In the modern world, a city is a public space where the municipal aggregation effect can be fully experienced, and I believe diversity creates productivity. People come to cities to work, study, and live. Every person should be endowed the equal rights of living in a city. If a metropolitan city like Shanghai is the best choice for immigrant families to make a better life, it is unfair to reduce the immigrant population through government intervention. In addition, the current policy interventions are not long-term solutions. I believe the best solution is to give community members a hand, understand their needs, and let them have access to educational opportunities that will increase their work opportunities. Decentralization or gentrification will only put immigrants in a harder situation and cause new social problems and conflict. The only viable solution in the long run for a sustainable economy, society, and city is one based on a win-win philosophy; otherwise the parties at the negotiation table will walk away.

Although the Shanghai government has been doing its best to build more affordable housing and other new housing in the city’s surrounding suburban areas, it is unrealistic for low-income immigrants to rent or purchase these homes because they do not have residential permits. Maybe it’s time to think about this vulnerable group of people: those who are still struggling to find a way to stay in the city.
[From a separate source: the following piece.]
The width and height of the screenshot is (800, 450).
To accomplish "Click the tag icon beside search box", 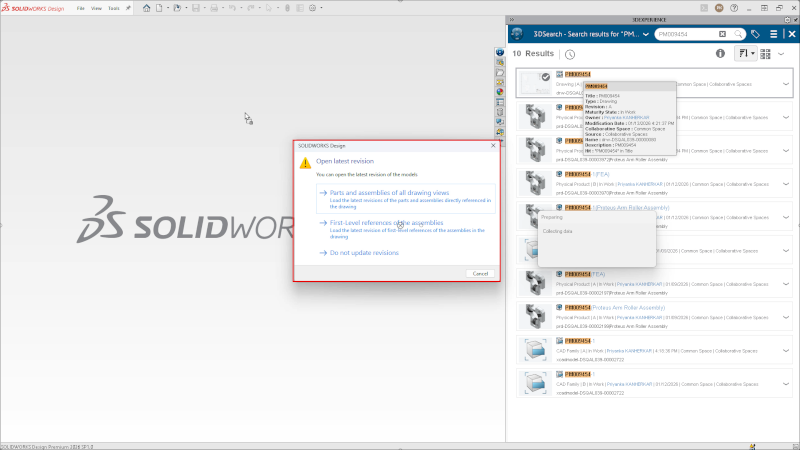I will click(756, 33).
The population policy that the Shanghai government has taken will maintain the city’s economic growth and comparative advantage, but it will undermine the rights of vulnerable groups like non-native immigrants. The policy requires deeper insights from policy makers so that it provides better public support and services that are not at the expense of the interests of vulnerable communities.


Meng Yu '15

Meng Yu is a fellow at the Cornell Institute for Public Affairs (CIPA) pursuing a Master’s degree in Public Administration with a focus on Government, Policy and Politics; concentrating urban planning policy, and immigration policy, in particular. She is a staff writer with The Cornell Policy Review Online, the co-founder for Horizon Urban Study and Architecture Design Studio, a volunteer at China Red Ribbon Foundation, a program for orphans with AIDs, and the former Business Development Manager for ARUP Engineering Consultants Great China-Beijing office. She has rich experience in linking knowledge and technical resources with market niche. Recently years she has been playing an active role in the study and practice in communities reconstruction in less-developed regions in China (Tibet Autonomous Region and Qinghai Province). Meng holds a Master’s degree in Business Administration from Nankai University in Tianjin, China.